Get your history straight - your medical history and your family's. Your provider needs to know about any previous hospitalizations, as well as old or current medical problems, even if they are not the reason you are going to the provider this time.
If you have diabetes, record your daily blood sugar measurement and bring along your log.
If you have high blood pressure, get a series of readings at home during the week prior to your visit so your doctor can gauge whether your numbers have spiked just because you are in a busy medical clinic--a phenomenon known as "white coat hypertension."
On the day of the visit, prepare yourself
Bring any secondary medical insurance cards with you; the clinic can receive third-party reimbursement.
Sit down and think about what you want to get out of the visit. This is the time to understand that your 15 minutes cannot address everything. You may have five or six issues on your mind, but realistically you are going to have time to deal with, at most, your top three. Decide what these are before going in.
Consider making a second appointment if you believe your issues are complicated or so numerous as to require the extra time. The important point is to set your own priorities for the day you walk into the office.
Show up 15 minutes early and be prepared to fill out some forms.
Seeing the provider: your time to be heard
Start with your most pressing questions right away, the ones you've thought about beforehand.

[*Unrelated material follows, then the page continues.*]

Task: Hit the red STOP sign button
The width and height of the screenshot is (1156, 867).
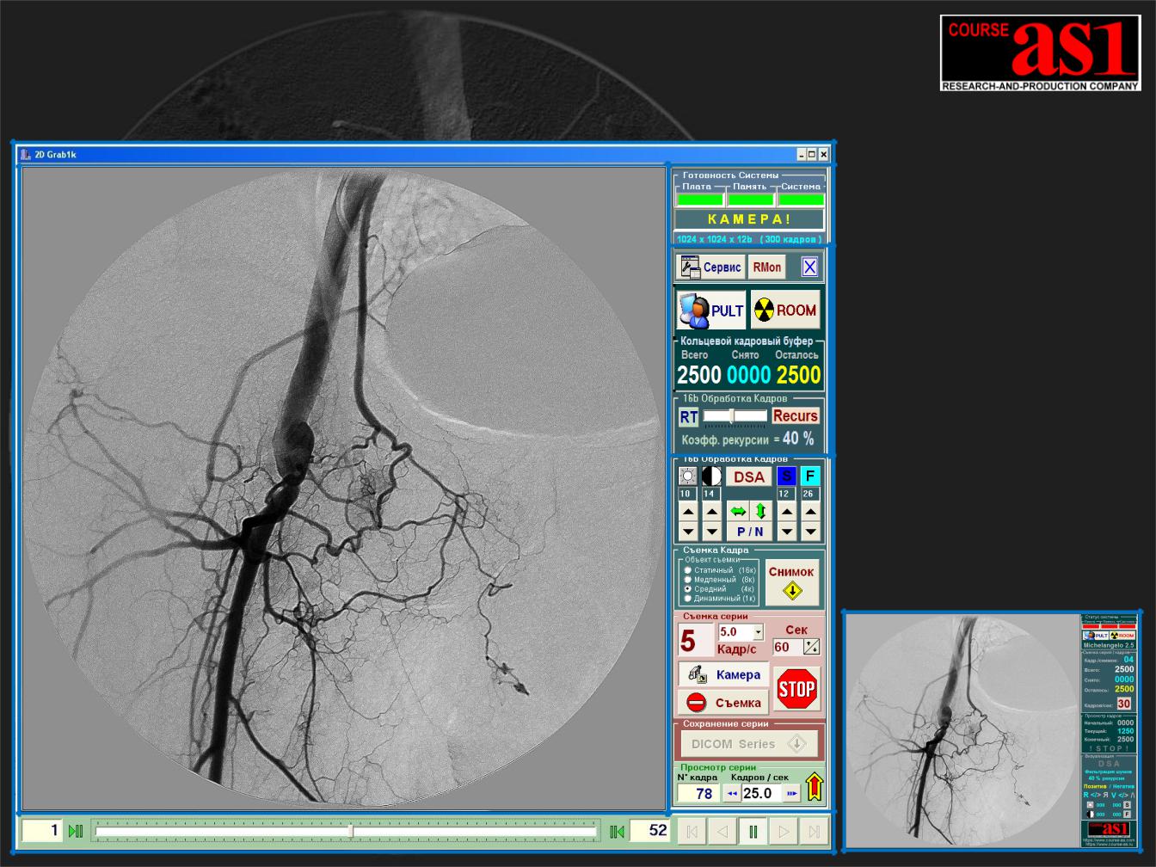Action: point(796,688)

This is not the time to be shy. When recounting your symptoms, be as specific as you can.
Your provider will guide you with questions, but try to be accurate: When exactly did the pain start? What part of the body is affected most? How long does the pain last? Be as descriptive as possible: Is the pain sharp? Does it have a burning quality, or is it dull? Try to remember and report colors, smells, intensity. Every bit of information is important in order to get to the bottom of your condition.

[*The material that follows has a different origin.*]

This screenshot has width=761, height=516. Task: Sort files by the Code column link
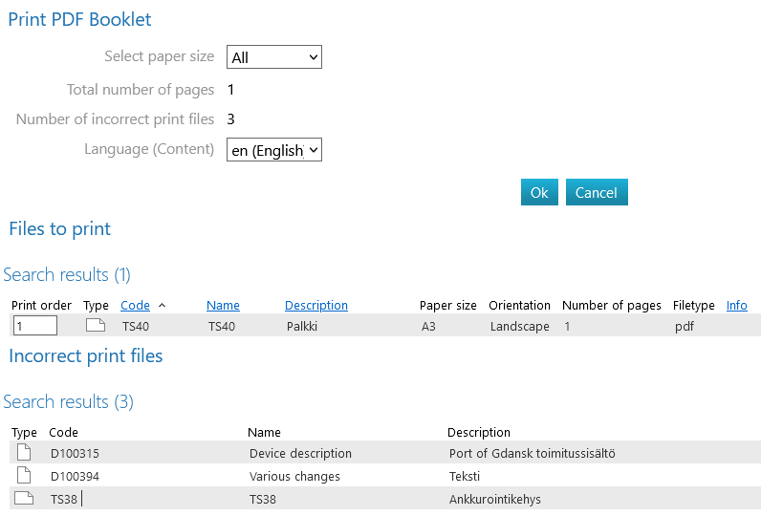(x=135, y=306)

You've done your job as a patient. Now it's the provider's turn. You should expect to leave your appointment knowing the answers to three questions: What is wrong? Why? What can I do about it? In reality, your provider may not have the definitive answers yet. Tests may be ordered and follow-ups scheduled. But you should at least be given an idea of what the provider thinks is going on and what treatments may be possible.
Know what to ask
If your provider recommends a certain procedure, you should find out:
- Why do I need it?
- How is it carried out?
- How risky is it?
- Is there an alternative?
- Who is going to do it?
- Where will it be done?
- How fast will I get back to normal life?